A poor game from Nadal allowed Thiem to break him and even things at a set apiece. That development brought fans to their feet in Court Philippe Chatrier, roaring and clapping and, above all, wondering: Was this, now, a real contest? Could Thiem push Nadal more? Could Thiem make this surge last? Would Nadal falter?
That the questions arose at all was significant. The answers arrived swiftly. Nadal reasserted himself, as he usually does at Roland Garros, by grabbing 16 of the next 17 points and 12 of the remaining 14 games, pulling away to beat Thiem 6-3, 5-7, 6-1, 6-1 for his record-extending 12th championship at the French Open.
"He stepped on me," Thiem said. "The numbers are crazy. He won it 12 times." No one in tennis ever has won any major tournament that frequently. Then again, no one ever has been as suited for success on any of the sport's surfaces as this 33-year-old Spaniard is on red clay: Nadal is 93-2 for his career at Roland Garros, winning four in a row from 2005-08, five in a row from 2010-14, and now three in a row.
"I can't explain my emotions," said the No. 2-seeded Nadal, who dropped to his back after the final point, getting that rust-colored dirt all over his neon yellow shirt, then wiped away tears during the trophy ceremony.
Looking at the bigger picture, he is now up to 18 Grand Slam trophies, moving within two of Roger Federer's men's record of 20.
Nadal, however, did not want to entertain any discussion of a pursuit of Federer.
"I am not very worried about this stuff," Nadal said. "You can't be frustrated all the time because the neighbor has a bigger house than you or a bigger TV or better garden."
Thiem, a 25-year-old Austrian who was seeded No. 4 and upset No. 1 Novak Djokovic in a draining, rain-interrupted semifinal played over two days, was eyeing his first major title in this rematch of the 2018 final in Paris. But again, he couldn't solve Nadal.

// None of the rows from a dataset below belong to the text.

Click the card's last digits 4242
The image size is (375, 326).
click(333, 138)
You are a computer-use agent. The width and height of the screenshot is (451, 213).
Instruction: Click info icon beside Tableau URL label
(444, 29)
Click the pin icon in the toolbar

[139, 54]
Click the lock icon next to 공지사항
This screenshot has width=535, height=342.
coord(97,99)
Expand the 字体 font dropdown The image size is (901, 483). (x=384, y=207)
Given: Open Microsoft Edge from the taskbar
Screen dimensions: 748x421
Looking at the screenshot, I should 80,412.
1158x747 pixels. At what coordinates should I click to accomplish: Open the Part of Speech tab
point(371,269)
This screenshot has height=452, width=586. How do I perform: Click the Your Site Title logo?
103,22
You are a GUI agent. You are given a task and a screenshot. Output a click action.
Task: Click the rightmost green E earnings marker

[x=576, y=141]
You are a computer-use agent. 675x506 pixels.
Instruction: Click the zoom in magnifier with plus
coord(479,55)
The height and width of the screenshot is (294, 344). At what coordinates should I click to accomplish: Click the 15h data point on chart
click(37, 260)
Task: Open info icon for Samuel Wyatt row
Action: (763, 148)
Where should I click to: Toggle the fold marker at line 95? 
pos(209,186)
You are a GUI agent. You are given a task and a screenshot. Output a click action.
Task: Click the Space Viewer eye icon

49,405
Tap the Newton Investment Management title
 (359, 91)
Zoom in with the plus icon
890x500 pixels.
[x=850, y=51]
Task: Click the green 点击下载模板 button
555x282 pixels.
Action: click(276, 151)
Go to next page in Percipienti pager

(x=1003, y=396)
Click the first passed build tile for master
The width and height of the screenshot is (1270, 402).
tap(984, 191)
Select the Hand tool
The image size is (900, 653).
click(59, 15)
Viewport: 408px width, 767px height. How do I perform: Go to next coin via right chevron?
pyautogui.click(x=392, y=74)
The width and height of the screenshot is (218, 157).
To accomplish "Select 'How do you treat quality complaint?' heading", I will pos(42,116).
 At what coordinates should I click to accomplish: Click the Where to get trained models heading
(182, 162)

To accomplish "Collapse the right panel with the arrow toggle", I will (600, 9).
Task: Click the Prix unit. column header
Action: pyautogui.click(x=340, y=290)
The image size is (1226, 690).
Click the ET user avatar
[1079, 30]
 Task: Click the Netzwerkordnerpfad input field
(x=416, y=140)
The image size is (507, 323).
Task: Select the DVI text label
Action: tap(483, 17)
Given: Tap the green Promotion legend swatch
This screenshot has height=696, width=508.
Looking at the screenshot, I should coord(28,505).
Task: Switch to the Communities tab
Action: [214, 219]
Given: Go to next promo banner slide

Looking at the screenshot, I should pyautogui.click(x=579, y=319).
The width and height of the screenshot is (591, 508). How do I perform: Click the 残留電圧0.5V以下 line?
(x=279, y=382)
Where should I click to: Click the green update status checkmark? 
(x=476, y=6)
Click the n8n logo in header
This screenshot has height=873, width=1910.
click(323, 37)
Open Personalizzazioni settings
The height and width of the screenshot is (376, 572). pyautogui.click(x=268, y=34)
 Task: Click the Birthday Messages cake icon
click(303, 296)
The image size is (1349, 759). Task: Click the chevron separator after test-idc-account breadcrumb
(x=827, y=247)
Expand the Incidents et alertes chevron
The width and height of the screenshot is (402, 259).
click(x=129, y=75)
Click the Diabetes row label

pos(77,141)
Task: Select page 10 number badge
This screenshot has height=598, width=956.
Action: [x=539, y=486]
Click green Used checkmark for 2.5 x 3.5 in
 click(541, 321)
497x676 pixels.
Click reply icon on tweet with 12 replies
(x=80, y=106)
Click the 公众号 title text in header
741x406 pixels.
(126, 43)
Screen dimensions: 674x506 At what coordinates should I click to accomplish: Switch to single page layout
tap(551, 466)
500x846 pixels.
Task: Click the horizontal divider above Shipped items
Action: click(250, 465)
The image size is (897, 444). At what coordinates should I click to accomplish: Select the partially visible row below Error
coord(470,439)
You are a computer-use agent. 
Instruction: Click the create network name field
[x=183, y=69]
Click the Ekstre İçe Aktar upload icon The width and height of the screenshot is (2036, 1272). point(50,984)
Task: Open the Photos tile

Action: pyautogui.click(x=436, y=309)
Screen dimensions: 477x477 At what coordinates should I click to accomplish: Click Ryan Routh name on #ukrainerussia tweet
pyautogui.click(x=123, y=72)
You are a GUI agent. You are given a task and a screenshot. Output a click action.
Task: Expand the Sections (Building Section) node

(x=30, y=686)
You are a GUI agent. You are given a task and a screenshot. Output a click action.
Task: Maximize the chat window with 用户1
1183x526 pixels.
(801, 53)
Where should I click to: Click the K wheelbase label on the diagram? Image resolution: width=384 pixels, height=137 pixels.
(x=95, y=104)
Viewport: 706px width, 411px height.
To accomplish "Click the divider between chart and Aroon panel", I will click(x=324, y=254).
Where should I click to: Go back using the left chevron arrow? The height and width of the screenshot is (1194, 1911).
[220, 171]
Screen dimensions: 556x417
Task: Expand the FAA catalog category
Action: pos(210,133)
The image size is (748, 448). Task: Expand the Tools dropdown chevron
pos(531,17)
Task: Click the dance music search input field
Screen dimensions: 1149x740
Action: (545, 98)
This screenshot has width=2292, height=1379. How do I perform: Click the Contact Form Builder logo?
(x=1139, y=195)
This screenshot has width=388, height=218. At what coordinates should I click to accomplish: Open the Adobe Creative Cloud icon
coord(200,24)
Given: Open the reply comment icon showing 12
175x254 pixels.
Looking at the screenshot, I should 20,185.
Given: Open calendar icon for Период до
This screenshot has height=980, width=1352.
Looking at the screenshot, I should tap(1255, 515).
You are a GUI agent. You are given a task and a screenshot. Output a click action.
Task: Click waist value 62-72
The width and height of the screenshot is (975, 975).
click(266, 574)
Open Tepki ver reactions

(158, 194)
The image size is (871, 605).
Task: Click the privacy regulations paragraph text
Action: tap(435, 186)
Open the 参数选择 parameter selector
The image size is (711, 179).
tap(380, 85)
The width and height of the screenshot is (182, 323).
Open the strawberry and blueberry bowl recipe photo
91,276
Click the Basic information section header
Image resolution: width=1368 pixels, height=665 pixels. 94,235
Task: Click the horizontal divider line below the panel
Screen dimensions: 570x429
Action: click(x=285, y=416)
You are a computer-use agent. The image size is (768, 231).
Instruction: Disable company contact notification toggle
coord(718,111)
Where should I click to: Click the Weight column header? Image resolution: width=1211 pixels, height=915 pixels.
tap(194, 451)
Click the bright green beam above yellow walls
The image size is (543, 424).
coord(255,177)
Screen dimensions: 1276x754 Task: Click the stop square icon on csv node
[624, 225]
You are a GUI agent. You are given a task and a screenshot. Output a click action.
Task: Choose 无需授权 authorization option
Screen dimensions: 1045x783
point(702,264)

"First thing that I want to say is congrats to Dominic. I feel sorry, because he deserves it here, too," Nadal said. "He has an unbelievable intensity."
So, of course, does Nadal. This had been, by his lofty standards, a rough season, from the most lopsided Grand Slam final loss of his career - against Djokovic at the Australian Open - to entering May without a title for the first year since 2004. Injuries, as often is the case with Nadal, were a problem, including a bad right knee.
"Mentally, I lost a little bit (of) energy, because I had too many issues in a row," Nadal said, tapping his right fingers on his temple.
"When you are constantly hit in the face," he said in Spanish, "you end up being hurt."
He started to right himself by taking the Italian Open title on clay last month.
"It was very important for him to win in Rome. It was like he realized that he was getting back on the good level, on the right path," said Nadal's coach, 1998 French Open champion Carlos Moya, "and gaining a lot of confidence."
Soon enough, Nadal found himself in a familiar position in Paris: playing in the final, and winning it.
This one began on a cloudy afternoon, with the temperature in the low 60s (mid-teens Celsius) and only a slight breeze. In the initial game - interrupted briefly by a baby wailing in the stands, drawing a laugh from other spectators and prompting Nadal to back away from the baseline between serves - three of the five points lasted at least 11 strokes.